The reaction to the message came from the male quarter. And suddenly the very men who would watch porn slyly on the side, became scandalised by a woman exchanging a witty joke with sexual material with another woman. It was almost as if, for the men in question, the woman who was worth keeping in touch with or considering part of one’s social circle was someone who was devoid of any interest in sexuality or sexual material.It was as I said earlier, the Madonna-Whore complex, played out so very subtly and complexly that one could have almost missed out the dichotomy inherent in the whole incident.
And this took place in a context which prided itself on being ‘equal’ to men and women, which thought that gender identity was not imposed on any of its students. But I’m sure if you ask the women, they would tell of many more such incidents. What then happens in such places is that because of the gender neutral policy, the space to talk meaningfully about prejudices is missing. And this is something that needs to be uncovered and challenged.

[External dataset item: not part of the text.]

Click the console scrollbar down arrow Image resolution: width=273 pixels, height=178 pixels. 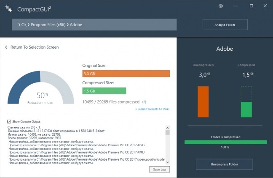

Thursday, October 11, 2012

Note on a 'hypothetical' gender-neutral/gender-less school policy



When one removes gender, when one says let us go beyond gender and not distinguish between boys and girls and have a surface equality in school, the danger that one runs is that one removes the space in which one can resist any sort of gender inequality. Though the school policies might follow a certain gender equality, in practice there might be subtle forms of gender power relations and disciplining of the female body and a mutated form of a male dominated world. Here, boys and girls study together, play together, get the same treatment from authority, yet gender socialisation points out that certain disciplinary norms are at work. For instance in a heterogeneous group comprised of boys and girls, boys might prefer the fairer girls and might exclude the ones who are not fair. Or they might tease the ones who are fat or pay more attention to the one who adhere to a normative sense of the feminine. Their might also be a mutated gender role play in sports and dance. When these happen, the space to protest, resist or seek some form of equality and justice is suddenly missing. This is so because the school space, which is supposed to be ‘gender-neutral’ or ‘gender-transcendental’ does not recognise these every day acts of the disciplining of the female body. Those who protest or dissent then carry the burden of being gendered, or worrying too much about gender in a gender-less world, just like those who talk about caste discrimination suddenly carry the burden of caste, absolving the higher castes of any caste identity.